Ознакомительная версия.
Обманчиво звучит уже первая строка: “Уже светло, поет сирена…”. Рабочий гудок, поднимающий “разочарованного рабочего” не ставится под сомнение указанием на то, что это ночь пятницы на субботу. Но перед нами, конечно, не правоверный еврей, соблюдающий день субботний. Звук оборачивается сиреной – наиболее выразительным эйдологическим (в гумилевском смысле) символом акмеизма. Но мандельштамовский образ, даже если он этого и не имел в виду, резко полемичен. На приводном ремне эйдологии здесь далеко не уедешь. В своих пушкинских “Темах и варьяциях” Пастернак развивает полемику:
Он чешуи не знает на сиренах,
И может ли поверить в рыбий хвост
Тот, кто хоть раз с их чашечек коленных
Пил бившийся как об лед отблеск звезд ?
(I, 183)
Созвучие сирена/сирень создает возможность для единого континуума природы и культуры:
…Все моторы и гудки, –
И сирень бензином пахнет.
“Теннис” (1913; I, 87)
То же у Анны Ахматовой:
Бензина запах и сирени,
Насторожившийся покой…
“Прогулка” (1913)
Блок, опознавший этот новый “шум времени”, его щемящую ноту, опубликовал в 1915 году вариант:
Жизнь пустынна, безумна, бездонна,
Да, я в это поверил с тех пор,
Как пропел мне сиреной влюбленной
Тот, сквозь ночь пролетевший мотор .
(III, 22)
Сократически-сокрытый мот и веселый бедолага стихотворения Мандельштама символизирует таинственную, подспудную жизнь слова. Подобно тому как герой гоголевского “Ревизора” – смех, герой “Старика” – слово, причем, именно комическое слово. Слово – это “веселье и тайна” (II, 212 ). Это герой не площади, а подворотни смысла, но такой подворотни, из которой начинают плестись (“плетется он…”) истинные узоры смысла. Шутка построена на том, что день субботний наступает с появлением первой звезды – star. Это – star’ ик. Лукавый прогульщик и мот – не образ, а возможность образа. Такого образа, который маятникообразно раскачивается между именем собственным и нарицательным, человеком и вещью и т.д .

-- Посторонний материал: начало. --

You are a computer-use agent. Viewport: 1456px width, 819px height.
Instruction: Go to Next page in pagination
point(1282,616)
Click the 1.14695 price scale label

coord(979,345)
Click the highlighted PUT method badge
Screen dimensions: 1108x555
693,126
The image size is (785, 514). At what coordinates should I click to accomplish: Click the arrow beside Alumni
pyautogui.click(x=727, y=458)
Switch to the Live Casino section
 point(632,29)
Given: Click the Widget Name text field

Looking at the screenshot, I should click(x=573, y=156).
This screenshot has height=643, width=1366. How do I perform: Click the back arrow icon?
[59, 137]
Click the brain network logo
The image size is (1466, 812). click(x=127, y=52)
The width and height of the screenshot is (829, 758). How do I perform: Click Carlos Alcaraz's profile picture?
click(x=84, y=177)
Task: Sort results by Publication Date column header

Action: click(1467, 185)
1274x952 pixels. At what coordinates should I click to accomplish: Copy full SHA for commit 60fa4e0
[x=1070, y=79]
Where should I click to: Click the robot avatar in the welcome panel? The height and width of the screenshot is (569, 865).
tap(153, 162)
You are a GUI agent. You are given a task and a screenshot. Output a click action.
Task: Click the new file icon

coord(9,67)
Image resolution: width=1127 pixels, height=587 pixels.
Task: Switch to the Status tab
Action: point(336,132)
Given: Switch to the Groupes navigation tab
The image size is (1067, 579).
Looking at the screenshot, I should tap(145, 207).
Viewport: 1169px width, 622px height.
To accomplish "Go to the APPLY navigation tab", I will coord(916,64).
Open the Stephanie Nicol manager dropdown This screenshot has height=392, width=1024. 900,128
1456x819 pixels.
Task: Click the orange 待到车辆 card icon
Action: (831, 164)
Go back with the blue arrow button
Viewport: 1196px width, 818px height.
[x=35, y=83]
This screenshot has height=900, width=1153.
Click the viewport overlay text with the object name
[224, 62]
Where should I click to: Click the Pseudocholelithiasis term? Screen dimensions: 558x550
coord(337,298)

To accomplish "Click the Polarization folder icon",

В высшей степени примечательна оценка, которую дал Верлену Максимилиан Волошин: “…Есть один поэт, все обаяние которого сосредоточено в его голосе. Быть может, из всех поэтов всех времен стих его обладает голосом наиболее проникновенным. Мы любим его совсем не за то, что говорит он, и не за то, как он говорит, а за тот неизъяснимый оттенок голоса, который заставляет трепетать наше сердце. Этот поэт – Поль Верлэн. Этот старый алкоголик, уличный бродяга, кабацкий завсегдатай, грязный циник обладает неотразимо искренним, детски-чистым голосом, и мы, не веря ни словам, ни поступкам его, верим только голосу, с безысходным очарованием звучащему в наивных поэмах его”. Уже неважно, кто и что говорит. Главный герой здесь чистый голос, оторвавшийся от тела и языкового содержания, звучащий и чарующий сам по себе. Главное – тон и интонация. Мандельштам, делая героя похожим на Верлена, также лишь пробует гортань, прочищает горло. Это опыт чистого говорения, голосования за что-то, самому поэту пока еще неведомое (как говорил Маяковский, “поэзия – вся! – езда в незнаемое”). Андрей Белый цитирует евангельское: “Дух дышит, где хочет, и голос его слышишь и не знаешь, откуда приходит и куда уходит…” (Иоанн 3, 8) . Голос как чистая трансценденция, и эта трансценденция тем более парадоксальна, что в “Старике” она возникает в рамках привычно артикулированной и прозрачной речи. Даже для неискушенного слуха очевидно, что каждый поэт обладает неповторимым голосом и звучанием (как бы мы это ни называли – музыкальностью, интонацией, сказовостью и т.д.). Волошин просто предельно выразил эту идею по отношению к Верлену. Но кто говорит в мандельштамовском стихотворении? Кому принадлежит этот неповторимый голос? Не реальному Мандельштаму. Как говорил Ролан Барт, тот, кто говорит в литературном произведении, – это не тот, кто его пишет (а тот, кто пишет, – не тот, кто существует). Только по недоразумению можно считать чтение автором своих стихов наиболее адекватным их исполнением. Тот незаместимый голос, который мы слышим, принадлежит самому произведению, объективно располагается там:
Я так влюбился в голос этой песни,
И так он мной всецело овладел,
Что я вовек не ведал уз чудесней .
Читая, надо слышать, что написано. Мы вообще можем услышать этот голос только в полном молчании. Это некое свойство текста, не равное его содержанию. Читая, мы принадлежим этому голосу, но не наоборот! Это идеальный голос, “голос, проходящий сквозь века” (Гумилев). Он не сводим и не выводим из предметного содержания речи и как некий акт не является ни одним из элементов в цепи последовательных актов, а пронизывает их все, накладывая отпечаток. Важнейшая ницшевская аксиома гласит: “Наиболее вразумительным в языке является не само слово, а тон, сила, модуляция, темп, с которыми проговаривается ряд слов, – короче, музыка за словами, страсть за этой музыкой, личность за этой страстью: стало быть, все то, что не может быть написано” ( I, 30).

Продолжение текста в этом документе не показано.